Original pamphlet on the Atomium published for visitors to the 1958 Brussels World’s Fair.
The Atomium was designed to promote the peaceful applications of atomic age science during the 1958 World’s Fair. The 120-meter-tall structure is a replica of an iron crystal magnified to 165 billion times its actual size. Six of the “atoms” were open to the public, with two containing restaurants and viewing windows and four hosting exhibits. “While the non-profit organization Atomium had originally invited the ‘big four’ of contemporary nuclear research - USA, USSR, France, and the UK - to demonstrate their know-how in the Atomium, they rejected the offer in favor of the exhibits of their nation’s pavilions and of the International Hall of Science. Eventually, the Atomium’s international Atom=Hope exposition showcased atomic research in Belgium, Germany, and Italy as well as the research of private companies such as Westinghouse, SORIN, AGIP, Sylvania, and EKLA” (Devos, et al, Architecture of Great Expositions 1937-1959, p. 139). Though the Atomium was intended to be a temporary structure, its popularity with the public ensured its survival, and today it is still a top tourist attraction.

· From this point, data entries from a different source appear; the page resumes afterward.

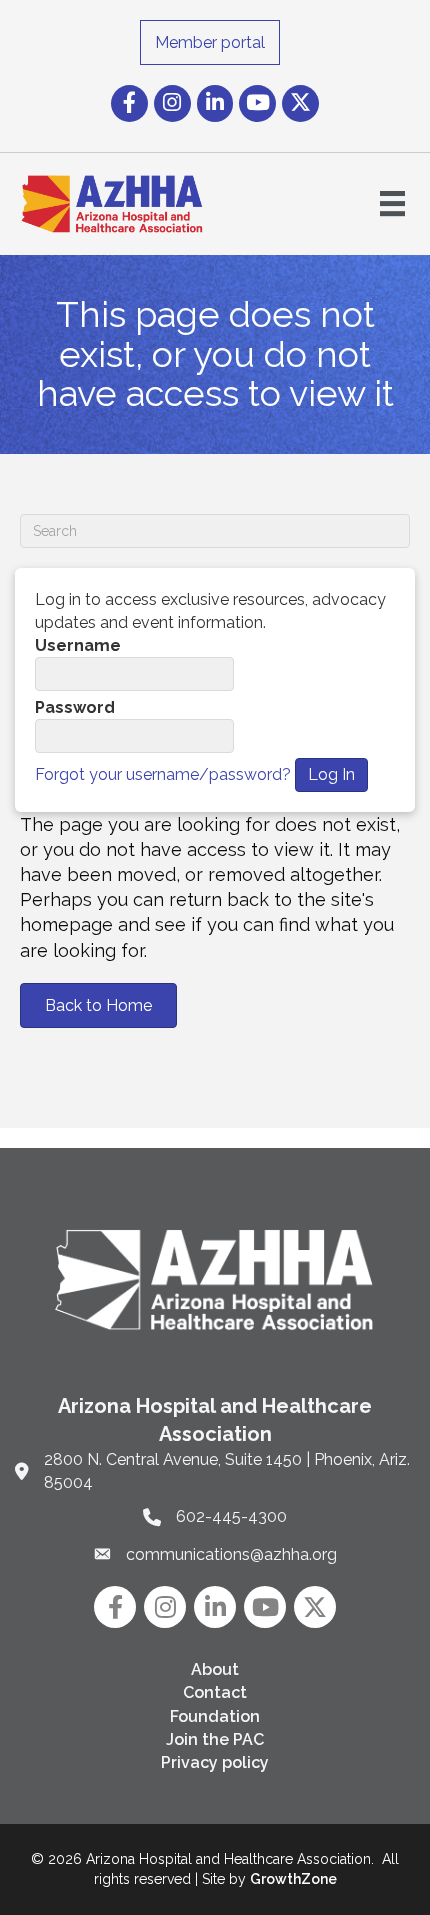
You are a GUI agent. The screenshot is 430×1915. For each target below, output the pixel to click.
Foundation (215, 1716)
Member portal (210, 42)
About (215, 1669)
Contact (215, 1692)
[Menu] (392, 203)
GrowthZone (293, 1879)
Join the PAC (215, 1739)
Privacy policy (215, 1762)
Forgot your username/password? (163, 774)
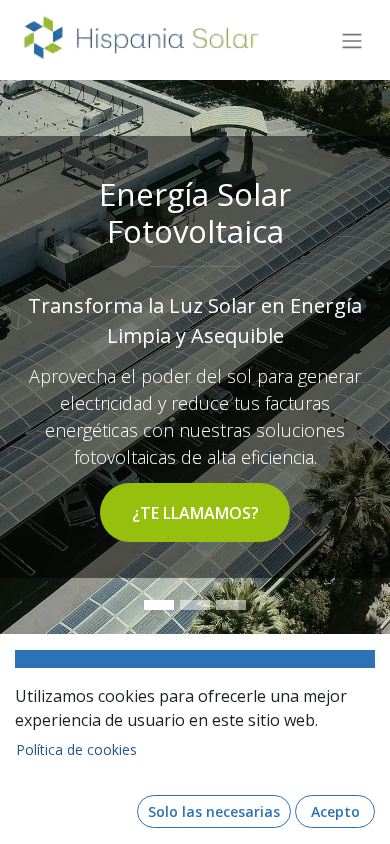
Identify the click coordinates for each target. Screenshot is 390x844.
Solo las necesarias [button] (214, 811)
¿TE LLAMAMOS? (195, 513)
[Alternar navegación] (352, 40)
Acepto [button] (335, 811)
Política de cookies (76, 749)
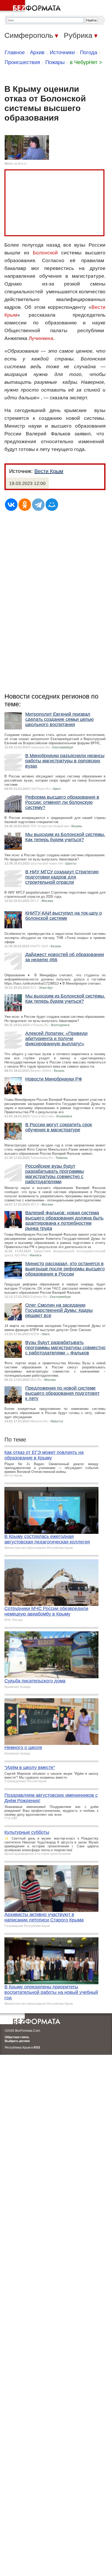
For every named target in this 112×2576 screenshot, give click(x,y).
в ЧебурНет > (86, 62)
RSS (37, 2047)
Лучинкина (41, 338)
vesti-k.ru (20, 163)
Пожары (55, 62)
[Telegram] (38, 504)
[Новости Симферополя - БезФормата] (31, 6)
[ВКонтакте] (11, 504)
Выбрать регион (17, 2041)
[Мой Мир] (52, 504)
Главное (15, 52)
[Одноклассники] (24, 504)
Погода (88, 52)
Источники (62, 52)
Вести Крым (48, 471)
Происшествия (22, 62)
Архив (37, 52)
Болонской (45, 252)
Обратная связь (17, 2037)
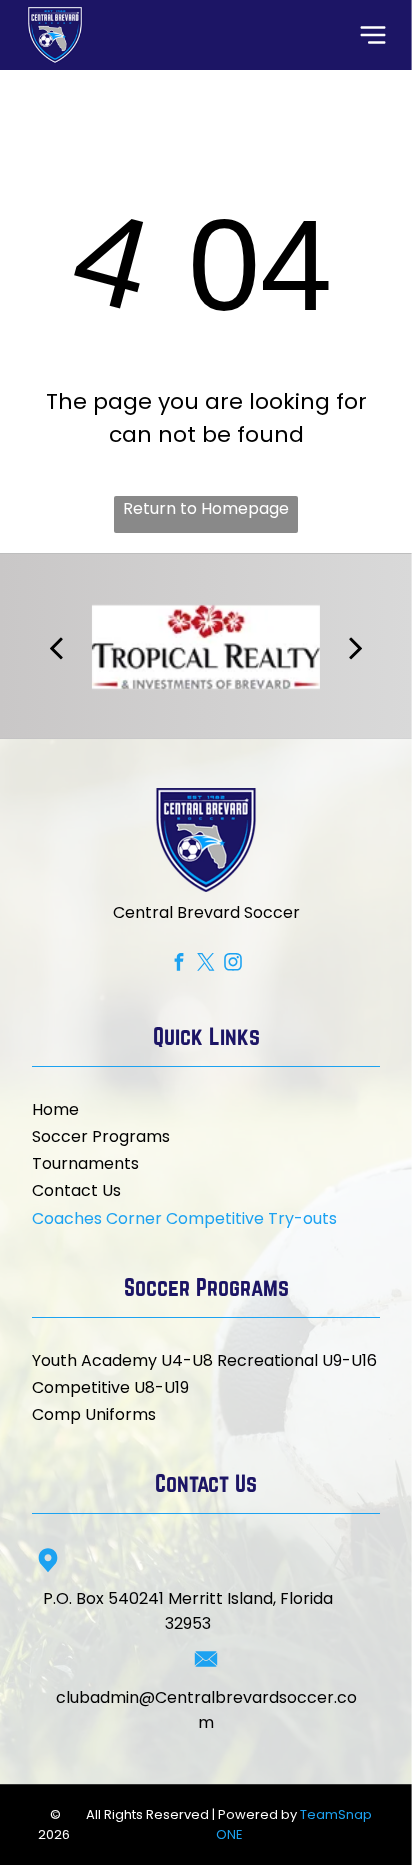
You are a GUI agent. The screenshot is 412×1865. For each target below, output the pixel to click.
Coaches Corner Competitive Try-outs (184, 1218)
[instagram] (233, 965)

This pamphlet provides a cut-through visualisation of the Atomium showing visitors how they could proceed through the structure and where the various exhibits were located, and proudly gives the building’s size and structural features. Along the lower edge five photographs show a panorama of the view outside the structure. Photos on the back show the Atomium under construction, and one graphic provides a size comparison with the Gothic Brussels Town Hall.
Brussels: A. S. B. L. Atomium, 1958. Pamphlet comprising a single sheet folded twice. Very lightly rubbed at the extremities. Excellent, fresh condition.